Given request a: Could you retype the passage on document normalization, everything from "Most file formats" down to "of document normalization."?

Excerpted text:
· · · · ·

Referring to FIG. 1, once the learner (or their client application) has submitted 20 a document 22 to be graded to the server 14, the server 14 submits the document to an auto-grading process 24. Prior to application of a Grading Template 40 (described below), a normalization process 30 is applied to the document. The normalization process is performed to create a more predictable and consistent basis from which to grade. Typically, learners may use different versions of the software, which may create different document structures for what visually may appear to be the same document. This “black box” effect, when not normalized, may create unpredictable behavior for auto-grading applications. For most document types, the normalization process removing irrelevant patterns 32, resolving/mapping document references 34, and applying custom pattern normalizers 36.

Most file formats contain fragments or patterns of data that are irrelevant for auto-grading/objective differentiation. For example, Microsoft Office document markup may contain numerous sets of revision identifiers and bookmarks which fragment the document and can create unpredictable document structure. These irrelevant patterns are identified and removed 32 in the first phase of document normalization.

· · · · ·

Supplied records:
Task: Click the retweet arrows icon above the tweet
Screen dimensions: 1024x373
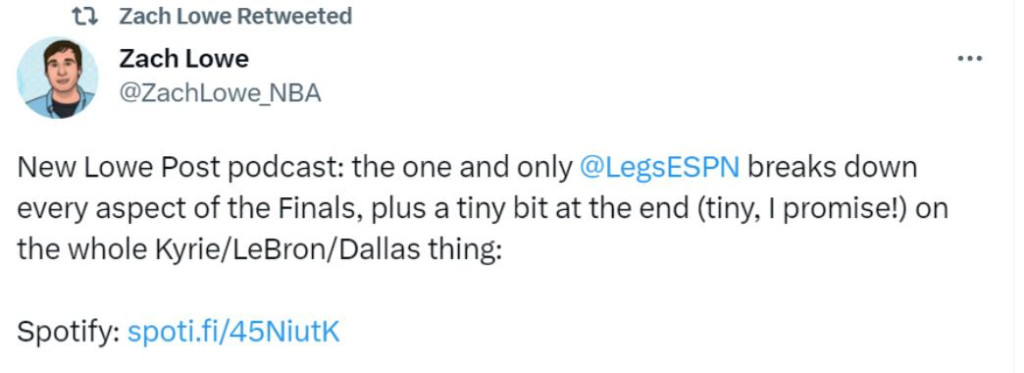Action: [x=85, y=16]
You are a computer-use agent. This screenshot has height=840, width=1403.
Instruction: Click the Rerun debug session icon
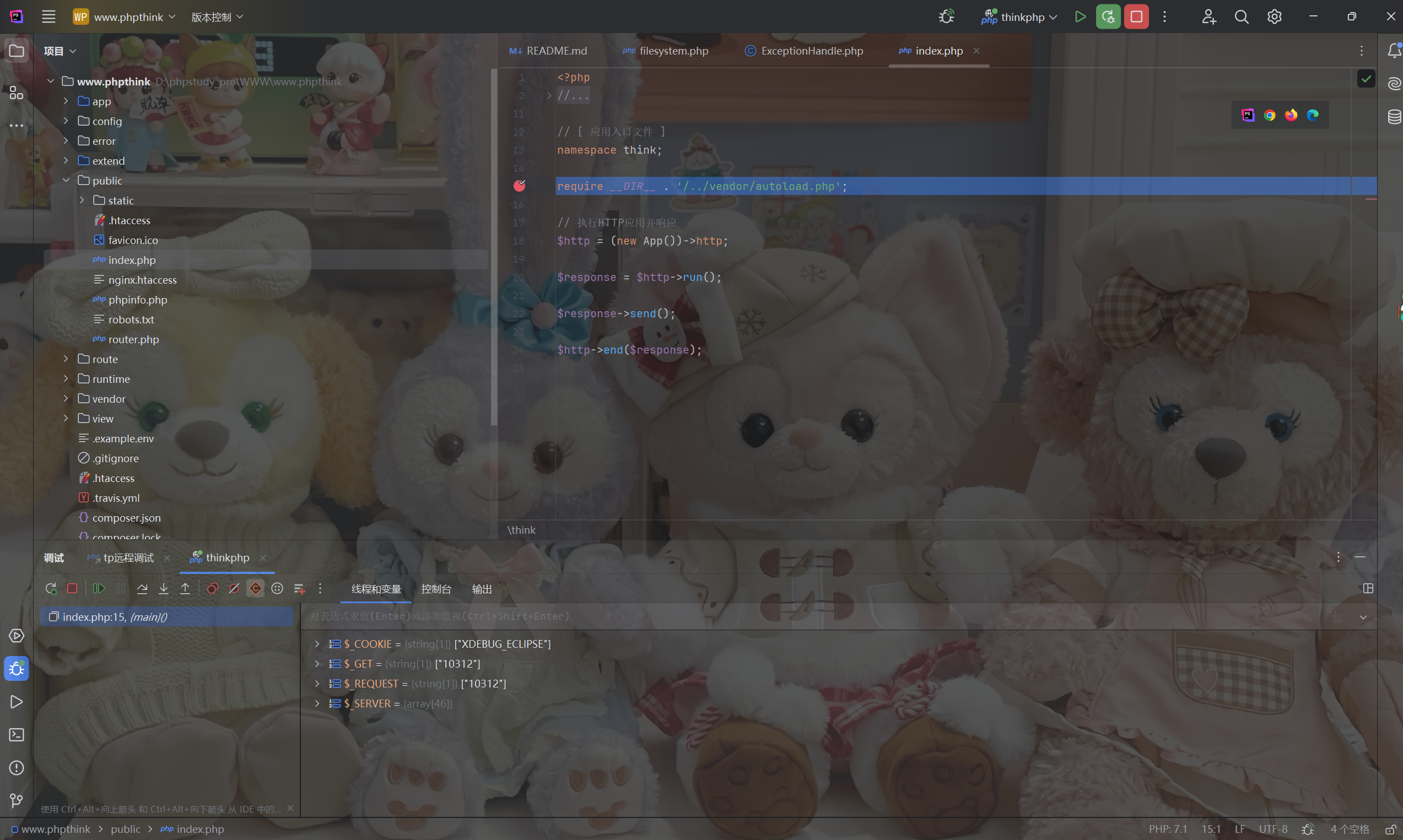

· · · · ·

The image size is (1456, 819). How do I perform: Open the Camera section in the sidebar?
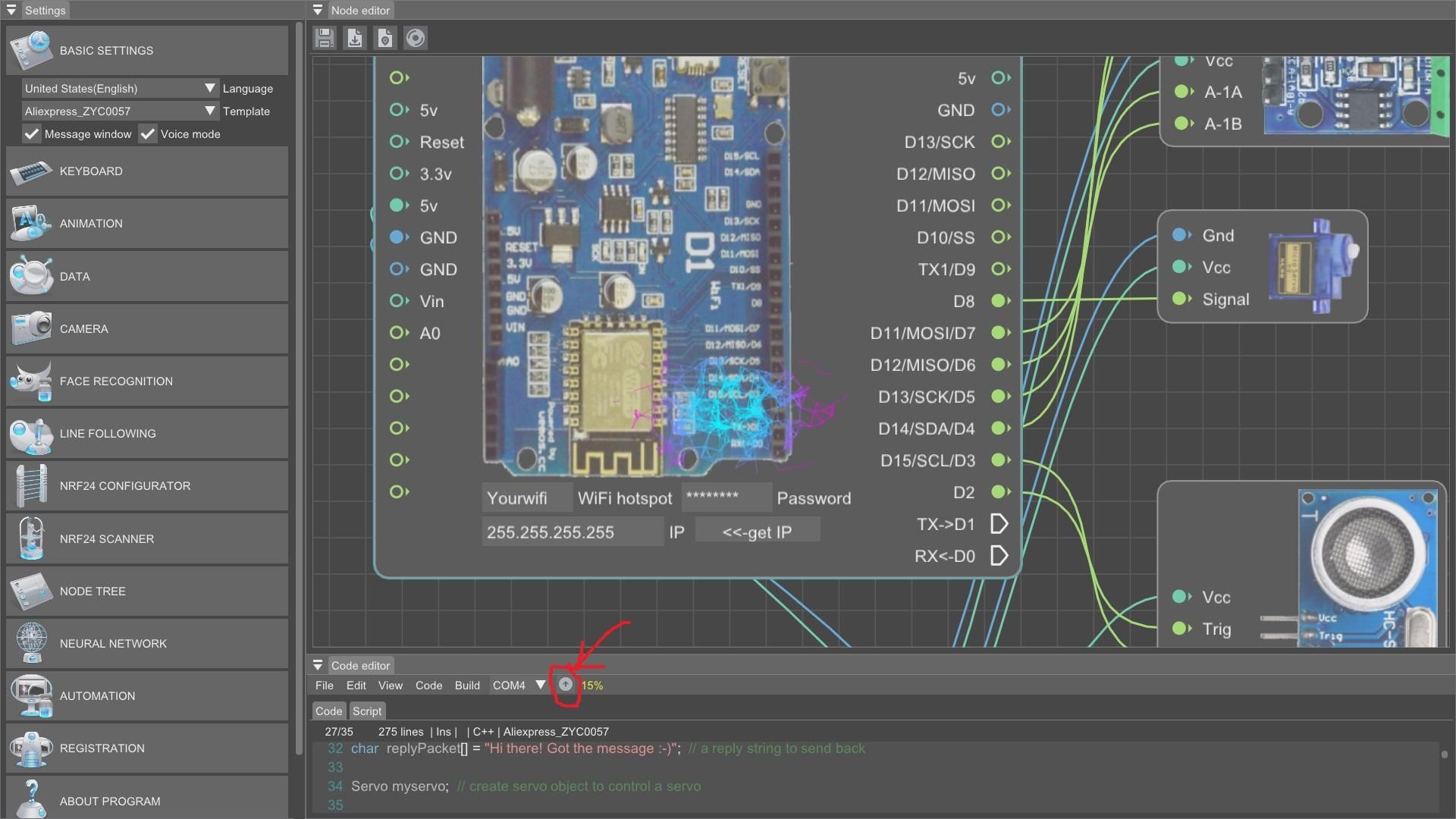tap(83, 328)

· · · · ·

Given request b: Can you convert the entries, everything from the line containing "Task: Click the" down to the line containing "Instruction: Click the", into a JSON list of strings, one string per line, with blank lines skipped and the pictures left out?

Task output a:
Most file formats contain fragments or patterns of data that are irrelevant for auto-grading/objective differentiation. For example, Microsoft Office document markup may contain numerous sets of revision identifiers and bookmarks which fragment the document and can create unpredictable document structure. These irrelevant patterns are identified and removed 32 in the first phase of document normalization.

Task output b:
[
  "Task: Click the retweet arrows icon above the tweet",
  "Screen dimensions: 1024x373",
  "Action: [x=85, y=16]",
  "You are a computer-use agent. This screenshot has height=840, width=1403.",
  "Instruction: Click the Rerun debug session icon"
]